Grassroots community-based organizations – experienced in developing leadership in communities of color and low-income communities – can play an important role in broadening participation in computing.  Building on the community’s strengths and resources, it’s important our communication strategies address biases about who “looks like a computer scientist.”  We need to build the capacity of community-based organization leadership about computer science education access, and its importance for college, career, and civic participation.  Increasing equity, access, and inclusion in computer science will help students see how computer science is relevant to their lives and encourage them to take advantage of CS opportunities in their schools and increase them.

However, computer science learning opportunities are not fairly distributed.  The latest data from the College Board demonstrate that while the overall growth of students taking the new AP Computer Science Principles course has nearly tripled, the participation gap among girls, low-income students, and students of color has widened.  Although California’s students are 60% Latinx and African American, they make up only 24% of AP CS test takers.   The research documented in Stuck in the Shallow End: Education, Race, and Computing (MIT 2008, 2017) demonstrates how these racial and socioeconomic disparities are rooted in the way schools are organized and how biased beliefs can influence decisions about which students have access to teaching and learning opportunities.   Among other key findings, high-quality computer science opportunities were abundant in schools that serve upper-income students, while schools serving low-income, predominantly students of color, offered more rudimentary keyboarding skills. This is why understanding what computer science is and who has access to it, are essential conversations, especially for under-resourced communities.

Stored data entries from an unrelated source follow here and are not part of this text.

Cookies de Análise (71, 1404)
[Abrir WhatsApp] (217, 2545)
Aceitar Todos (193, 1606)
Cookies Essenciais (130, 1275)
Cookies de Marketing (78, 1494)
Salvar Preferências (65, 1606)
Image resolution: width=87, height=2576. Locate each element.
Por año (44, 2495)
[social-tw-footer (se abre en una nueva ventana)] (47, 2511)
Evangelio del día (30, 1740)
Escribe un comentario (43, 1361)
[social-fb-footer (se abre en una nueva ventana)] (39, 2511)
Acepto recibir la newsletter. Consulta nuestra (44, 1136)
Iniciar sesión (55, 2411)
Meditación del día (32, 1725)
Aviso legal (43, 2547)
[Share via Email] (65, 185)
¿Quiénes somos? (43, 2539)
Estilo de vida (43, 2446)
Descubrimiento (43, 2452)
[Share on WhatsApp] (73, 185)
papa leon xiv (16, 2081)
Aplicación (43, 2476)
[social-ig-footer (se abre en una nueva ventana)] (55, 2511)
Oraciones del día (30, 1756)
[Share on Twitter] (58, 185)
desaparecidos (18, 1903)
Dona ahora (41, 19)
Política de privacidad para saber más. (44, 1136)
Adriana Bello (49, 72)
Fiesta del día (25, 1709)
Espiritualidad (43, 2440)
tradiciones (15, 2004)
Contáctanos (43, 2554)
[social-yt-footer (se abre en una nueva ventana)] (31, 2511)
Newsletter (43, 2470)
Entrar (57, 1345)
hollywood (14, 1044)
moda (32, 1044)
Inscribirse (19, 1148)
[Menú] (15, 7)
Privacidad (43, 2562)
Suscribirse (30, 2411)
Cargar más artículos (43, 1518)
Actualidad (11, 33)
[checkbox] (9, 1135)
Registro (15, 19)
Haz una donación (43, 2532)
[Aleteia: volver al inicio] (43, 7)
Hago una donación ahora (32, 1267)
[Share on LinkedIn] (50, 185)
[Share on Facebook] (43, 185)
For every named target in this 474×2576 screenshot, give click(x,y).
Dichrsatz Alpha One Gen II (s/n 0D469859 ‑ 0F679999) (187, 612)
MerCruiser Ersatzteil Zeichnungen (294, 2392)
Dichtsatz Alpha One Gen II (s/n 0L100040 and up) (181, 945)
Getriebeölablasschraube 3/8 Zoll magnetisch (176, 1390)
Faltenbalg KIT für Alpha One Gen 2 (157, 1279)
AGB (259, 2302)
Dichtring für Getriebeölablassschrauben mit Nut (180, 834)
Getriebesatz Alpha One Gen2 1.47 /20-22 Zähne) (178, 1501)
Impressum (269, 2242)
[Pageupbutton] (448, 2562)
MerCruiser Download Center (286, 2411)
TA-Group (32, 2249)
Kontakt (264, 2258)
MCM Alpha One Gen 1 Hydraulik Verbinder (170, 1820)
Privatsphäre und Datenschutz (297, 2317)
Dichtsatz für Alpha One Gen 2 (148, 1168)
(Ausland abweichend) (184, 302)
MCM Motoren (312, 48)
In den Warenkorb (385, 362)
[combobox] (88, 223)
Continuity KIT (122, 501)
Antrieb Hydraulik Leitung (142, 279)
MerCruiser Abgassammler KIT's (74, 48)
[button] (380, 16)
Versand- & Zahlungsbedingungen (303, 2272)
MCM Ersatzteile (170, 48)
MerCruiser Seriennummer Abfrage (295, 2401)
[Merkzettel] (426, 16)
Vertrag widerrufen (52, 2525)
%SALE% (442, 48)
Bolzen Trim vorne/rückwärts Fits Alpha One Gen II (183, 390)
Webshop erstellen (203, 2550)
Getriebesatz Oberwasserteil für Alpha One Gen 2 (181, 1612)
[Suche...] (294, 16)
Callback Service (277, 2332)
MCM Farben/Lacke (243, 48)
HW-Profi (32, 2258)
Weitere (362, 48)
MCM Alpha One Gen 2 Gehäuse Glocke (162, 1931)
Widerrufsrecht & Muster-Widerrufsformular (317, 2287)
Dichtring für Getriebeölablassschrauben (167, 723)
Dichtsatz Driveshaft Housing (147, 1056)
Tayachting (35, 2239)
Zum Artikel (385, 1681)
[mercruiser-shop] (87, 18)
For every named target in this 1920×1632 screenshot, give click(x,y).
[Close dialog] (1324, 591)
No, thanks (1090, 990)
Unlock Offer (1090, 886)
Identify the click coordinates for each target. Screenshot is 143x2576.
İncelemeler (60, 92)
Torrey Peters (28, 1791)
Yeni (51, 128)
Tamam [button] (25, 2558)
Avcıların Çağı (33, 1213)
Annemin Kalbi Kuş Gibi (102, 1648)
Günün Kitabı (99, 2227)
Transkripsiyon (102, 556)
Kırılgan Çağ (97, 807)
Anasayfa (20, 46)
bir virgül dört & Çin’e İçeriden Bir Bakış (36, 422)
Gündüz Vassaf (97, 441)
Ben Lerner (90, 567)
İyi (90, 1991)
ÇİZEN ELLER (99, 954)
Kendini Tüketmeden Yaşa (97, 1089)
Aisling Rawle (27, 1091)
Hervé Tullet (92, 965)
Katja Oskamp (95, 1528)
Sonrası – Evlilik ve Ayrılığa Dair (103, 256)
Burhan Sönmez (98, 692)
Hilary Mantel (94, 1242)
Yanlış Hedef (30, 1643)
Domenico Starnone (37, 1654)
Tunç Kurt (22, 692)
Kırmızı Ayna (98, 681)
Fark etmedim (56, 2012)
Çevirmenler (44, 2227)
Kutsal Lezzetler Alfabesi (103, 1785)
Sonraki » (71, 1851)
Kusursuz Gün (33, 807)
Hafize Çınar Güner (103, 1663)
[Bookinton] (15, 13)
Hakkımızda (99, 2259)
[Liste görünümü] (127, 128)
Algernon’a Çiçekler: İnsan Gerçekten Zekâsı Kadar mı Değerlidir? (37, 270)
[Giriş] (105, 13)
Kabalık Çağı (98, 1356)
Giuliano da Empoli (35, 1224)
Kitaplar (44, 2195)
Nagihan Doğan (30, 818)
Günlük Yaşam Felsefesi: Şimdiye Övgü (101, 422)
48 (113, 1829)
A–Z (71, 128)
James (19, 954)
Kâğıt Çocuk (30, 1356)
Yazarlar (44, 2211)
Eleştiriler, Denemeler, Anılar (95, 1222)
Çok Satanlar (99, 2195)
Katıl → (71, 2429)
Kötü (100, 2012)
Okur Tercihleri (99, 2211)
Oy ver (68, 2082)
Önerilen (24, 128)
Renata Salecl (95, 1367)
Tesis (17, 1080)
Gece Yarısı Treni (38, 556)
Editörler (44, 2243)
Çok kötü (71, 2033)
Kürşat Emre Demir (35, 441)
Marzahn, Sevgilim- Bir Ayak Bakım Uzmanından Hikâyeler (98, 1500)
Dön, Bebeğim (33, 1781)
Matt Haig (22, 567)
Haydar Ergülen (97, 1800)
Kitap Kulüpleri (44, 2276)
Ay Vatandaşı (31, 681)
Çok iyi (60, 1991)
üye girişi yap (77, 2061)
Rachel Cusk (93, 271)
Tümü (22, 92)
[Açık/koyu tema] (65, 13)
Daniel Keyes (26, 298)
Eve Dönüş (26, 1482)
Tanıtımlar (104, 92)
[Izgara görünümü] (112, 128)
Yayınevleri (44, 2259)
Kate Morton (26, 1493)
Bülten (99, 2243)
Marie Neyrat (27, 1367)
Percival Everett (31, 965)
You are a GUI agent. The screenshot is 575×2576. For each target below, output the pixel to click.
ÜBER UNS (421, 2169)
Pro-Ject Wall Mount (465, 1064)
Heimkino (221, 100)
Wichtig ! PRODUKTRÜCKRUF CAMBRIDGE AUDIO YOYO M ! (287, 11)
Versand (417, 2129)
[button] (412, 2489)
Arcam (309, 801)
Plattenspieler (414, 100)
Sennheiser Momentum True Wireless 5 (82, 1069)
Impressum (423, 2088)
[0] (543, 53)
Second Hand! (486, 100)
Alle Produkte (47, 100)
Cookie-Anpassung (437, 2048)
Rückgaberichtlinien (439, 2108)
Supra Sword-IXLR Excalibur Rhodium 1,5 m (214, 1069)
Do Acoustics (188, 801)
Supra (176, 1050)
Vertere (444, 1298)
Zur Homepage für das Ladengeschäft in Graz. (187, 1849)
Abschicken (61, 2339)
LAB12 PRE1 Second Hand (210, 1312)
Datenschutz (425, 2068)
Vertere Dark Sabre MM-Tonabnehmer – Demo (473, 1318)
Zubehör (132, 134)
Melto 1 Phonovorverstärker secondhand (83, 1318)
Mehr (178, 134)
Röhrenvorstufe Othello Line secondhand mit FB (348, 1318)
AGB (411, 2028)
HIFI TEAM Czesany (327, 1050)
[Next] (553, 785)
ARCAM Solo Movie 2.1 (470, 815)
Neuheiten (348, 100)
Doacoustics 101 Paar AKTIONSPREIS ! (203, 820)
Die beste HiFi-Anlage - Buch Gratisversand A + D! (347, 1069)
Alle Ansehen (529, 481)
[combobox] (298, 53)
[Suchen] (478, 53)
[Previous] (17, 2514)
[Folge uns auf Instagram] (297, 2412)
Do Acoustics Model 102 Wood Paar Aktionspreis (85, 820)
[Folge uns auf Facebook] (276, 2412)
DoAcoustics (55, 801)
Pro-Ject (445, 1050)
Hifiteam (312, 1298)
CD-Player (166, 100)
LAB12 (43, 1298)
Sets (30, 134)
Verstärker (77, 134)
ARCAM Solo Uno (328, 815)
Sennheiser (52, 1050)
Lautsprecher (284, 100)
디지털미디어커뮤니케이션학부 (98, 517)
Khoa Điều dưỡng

Parents, caregivers, and families are wisely aware of economic opportunities available to students who have learned essential skills from computer science that will prepare them for college, careers, and community engagement. But there is a mismatch between what parents want for their kids and how school leaders perceive their support.  While the majority of parents express support for expanding computer science in their schools, only one-quarter of school principals are aware of parents’ interest in computer science (Google/Gallup poll 2015). Parents and community-based organizations can amplify their voices and communicate to school leaders the need to expand teaching and learning opportunities, especially in communities of color where these opportunities are lacking.